On April 20, 2018, several members of the BEACH Lab participated in USC’s celebration of student research, Discover USC. Dr. Kaczynski and Ellen Stowe both served as judges and enjoyed learning more about diverse students’ research through the process. As well, multiple students in the BEACH Lab presented their research projects from the past year and took home numerous awards. Read on to learn more below!
Sarah King, a second-year MPH student and member of the BEACH lab, had a poster presentation on her Graduate Civic Scholars project, “Improving the Walkability of the University of South Carolina (UofSC)-Columbia Campus One Step at a Time.” This initiative explored the ongoing partnership among UofSC Student Health Services, UofSC Facilities, and the BEACH Lab to improve the walkability of the Columbia campus through environmental changes, including raised pedestrian crosswalks and the addition of over 30 yield to pedestrian signs across the university’s campus. After the installation of the new pedestrian infrastructure, a post-survey was administered to UofSC students, faculty, and staff in the Spring of 2018 and was then compared to the pre-assessment survey collected in the Fall of 2016 to detect changes in participants’ perceptions of walkability on the UofSC-Columbia campus. There was an increase in the percentage of participants who were familiar with the term walkability (+17.1%) and perceived sidewalks to be continuous throughout the campus setting (+6.5%). However, there was a decrease in the percentage of UofSC students, faculty, and staff who perceived the campus layout as encouraging physical activity (-13.2%). Sarah’s poster ended up winning as the most outstanding poster and presentation within her session.

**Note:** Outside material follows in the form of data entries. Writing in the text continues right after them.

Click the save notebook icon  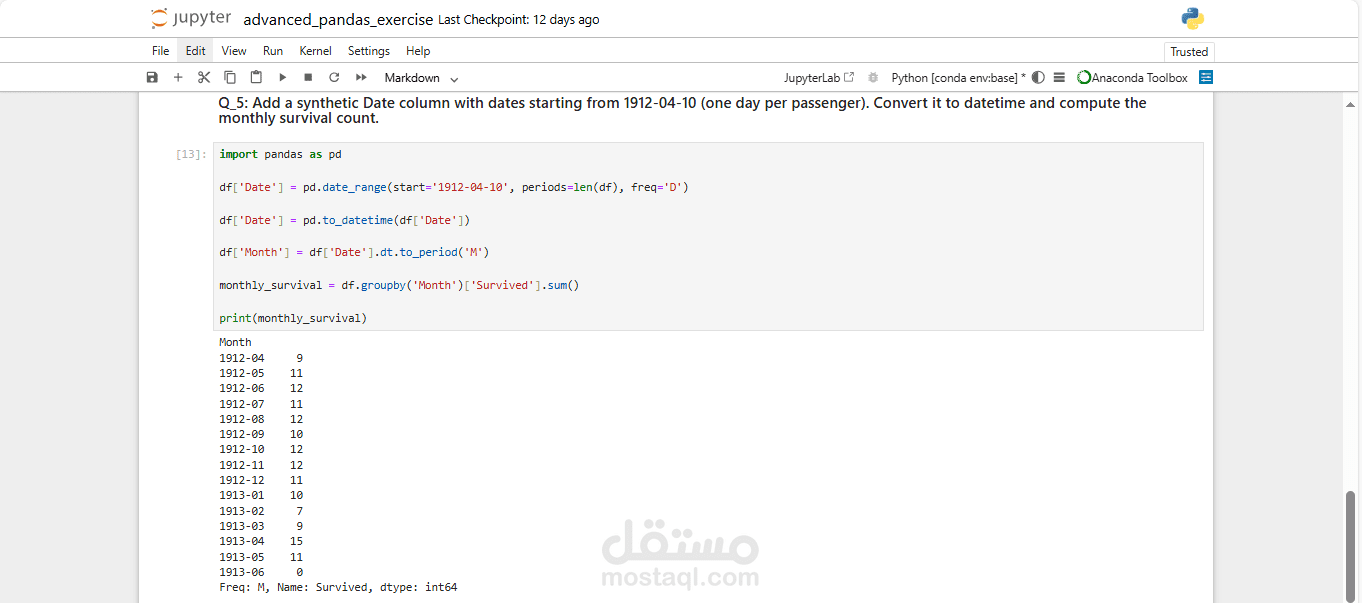point(152,78)
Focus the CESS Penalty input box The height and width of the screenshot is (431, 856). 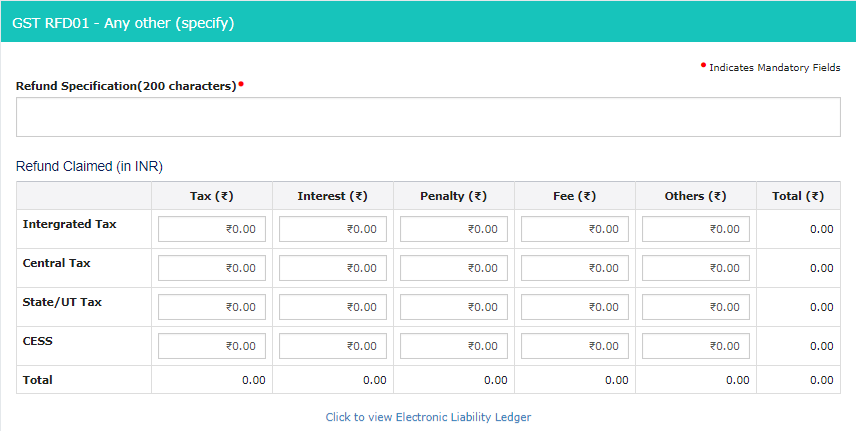click(454, 346)
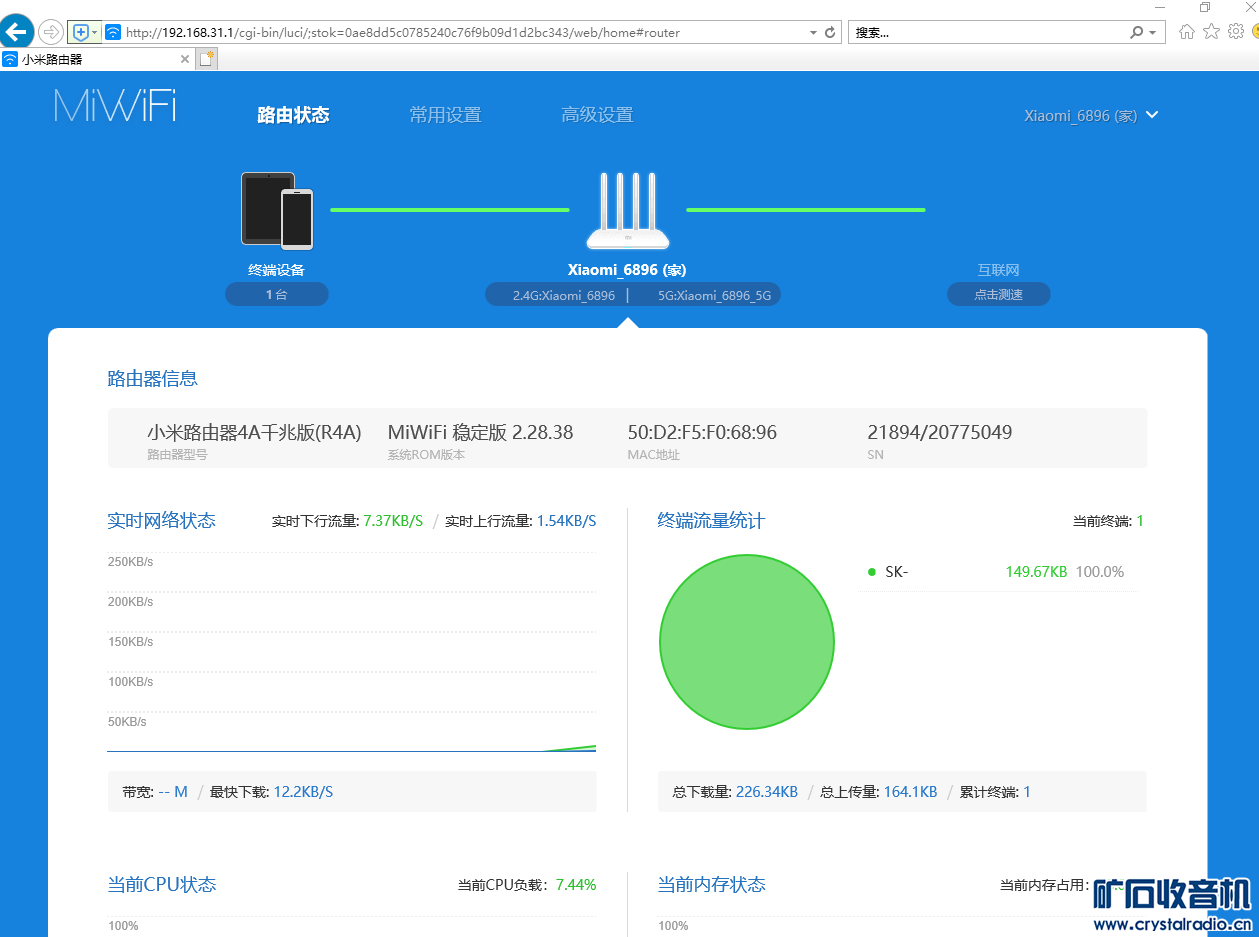1259x937 pixels.
Task: Click the terminal devices tablet and phone icon
Action: point(277,210)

Also participating in Discovery Day was Sarah Shepard, a senior undergraduate student with the BEACH Lab. Her poster presentation, “It Starts in Parks: Analyzing Average Park Quality for Park Prescription Programs in Greenville County, SC” worked to complete the Parks Rx database—a national organization whose goal is to incorporate park visitation into a physician’s treatment plan. Sarah worked to analyze each park in the Park Rx database to highlight each park’s overall quality (using a Park Quality Index Score), safety, and amenity opportunities. It was concluded that significant differences between Greenville County’s parks exist with regards to accessibility, facilities, and quality concerns. The city of Traveler’s Rest within Greenville County had the highest total Park Quality Index Score. The analyses of factors that comprise public parks (access, facilities, amenities, quality, aesthetics, and neighborhood) provide valuable insight into the disparities that exist between parks in the various municipalities within Greenville County. Sarah went on to provide physicians with possible park recommendations for certain patient populations (e.g., children, older adults, ADA accessible) based on park scores. Sarah’s poster also ended up winning in her session.
Hope Woolf, a recent graduate of the Arnold School of Public Health, also presented her work with the BEACH Lab at Discover USC Day. With mentorship from Sarah King (see above) and Dr. Kaczynski, Hope was able to present her work entitled, “Dietary Behavior Differences of Children Classified by Race and Socioeconomic Status.” The purpose of this study was to investigate differences in daily eating behavior of students of various racial/ethnic and socioeconomic backgrounds within Spartanburg County, SC, where nearly 33.7% of children are overweight or obese. Hope used data from nine schools that were a part of the Spartanburg Healthy Schools Initiative (SHSI). The results found that minority youth were significantly less likely to consume healthy proteins or go out to eat in a restaurant setting as compared to White youth. Also, low-income youth were significantly less likely to eat an evening meal. The implications of her research show the importance of nutritional disparities in youth that can be attributed to things like food accessibility or insecurity. Hope’s poster earned an Honorable Mention in her session.